We may have generated our classifiers to only find clauses when it is unfavourable to us. This is a less than optimal method for transferability. It may be only on one kind of contract, or with a category of vendors that a clause is intolerable, so if we have trained it to trigger only when it is unfavourable, we won’t know whether it exists at all. So it’s better (and easier to train!) a classifier to find a kind of clause generally, then specify in another way whether it is actually acceptable or not.
A clause may be unacceptable for a number of reasons: it may be well drafted but a time period in it may be too long or a liability cap too high. It might be fine as an obligation for a vendor but not for a customer. It could be good (or bad) if there is another clause also in the contract. It could be a problem depending upon the scope of a referenced defined term. It may happen that it is agreeable as a right, but not an obligation.

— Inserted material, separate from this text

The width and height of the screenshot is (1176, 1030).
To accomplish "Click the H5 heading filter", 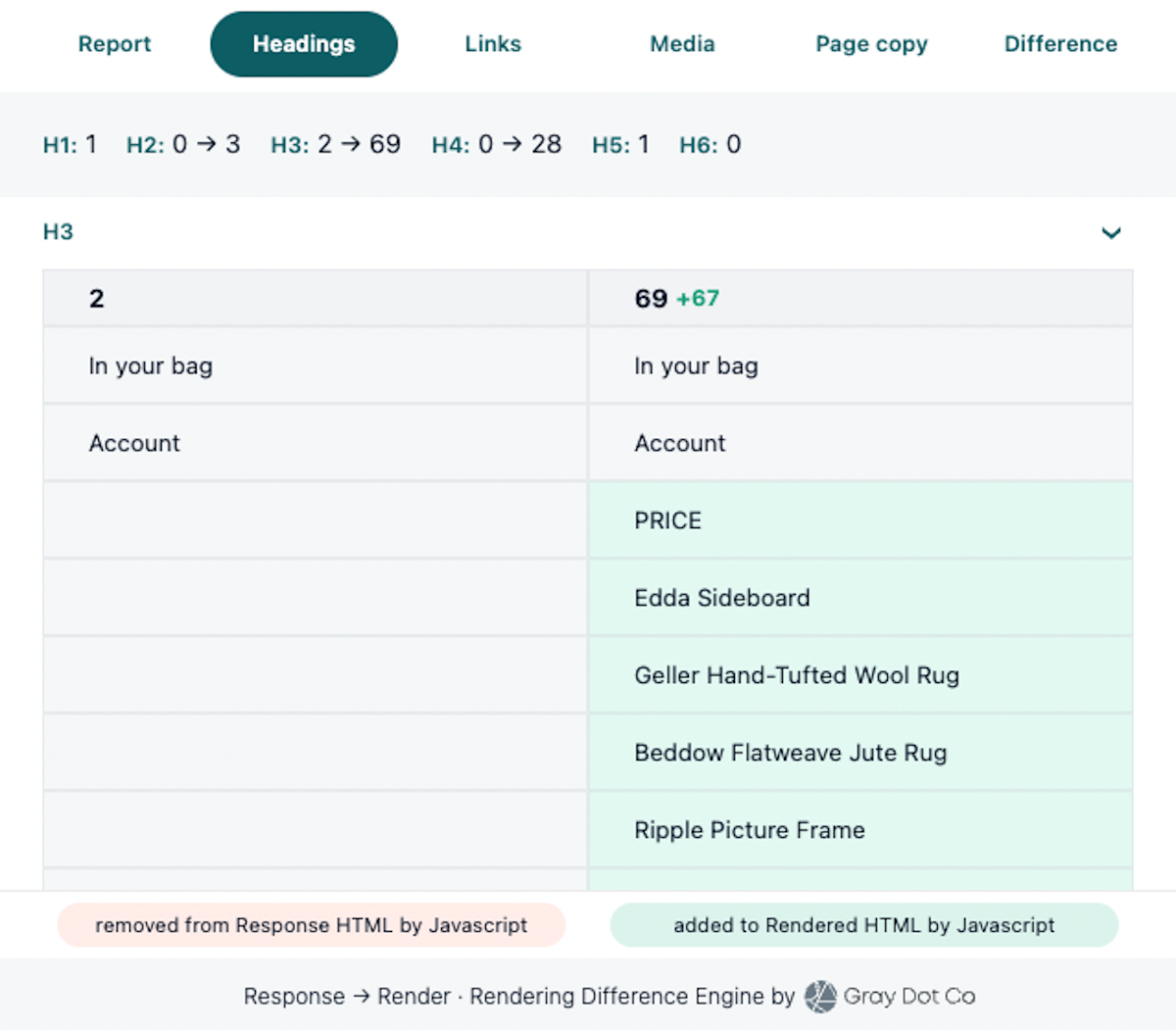I will pyautogui.click(x=620, y=144).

The solution then needs to be matched to the particular issue you have. A time period can be extracted from the contract and you can set up acceptable bounds for it. Through Natural Language Processing techniques you can pick up who is giving the obligation and relate them to the parties of the agreement (whether it is by party name or the role of the party). A legal tech expert (who straddles the worlds of legal knowledge and AI technology) can then easily put these rules together behind a set of issues that describe the requirements of the user.
Finally, once you understand that there is a problem with a part of a contract, how do you then amend the contract in a mutually acceptable way. There are a few ways to do this, from simple process-based methods to approaches using modern AI.
The simplest – and least technical – way is to have an already setup set of favoured language and acceptable fallback positions. When an issue is triggered, you can then explain what the precise problem is and provide text that the user then would need to customise for the contract.
A slightly more intelligent route would be to make this text configurable so that key terms or amounts could be manually or automatically synchronised so they match the contract.
Given an already negotiated contract bank, you could mine this data so that commonly negotiated clauses were identified and if a clause resembles a negotiated contract’s original text, then provide the outcome as a suggestion.
More recent technological developments such as generative models like GPT from OpenAI which let you train a model with all of your previously worded clauses and ask it to generate a given position. It’s not perfect for generating all-complete legalese yet (it is much better at free-wheeling prose), but it is a glimpse into the future.
As you can see, the process of reviewing a contract is quite an involved process, but there are approaches to emulate each step and combining them together could give you a lawyer in a bottle. Of course, a lawyer isn’t just someone who reviews contracts, but also understands what the general position of a client is, what is special about a specific circumstance, and has a wealth of experience to guide and protect their clients from pitfalls.
We can use an understanding of the contract review process to do the heavy lifting on much of the standard legal work, and allow lawyers (and other people in an organisation who regularly deal with contracts) to achieve their ends in a fraction of the time.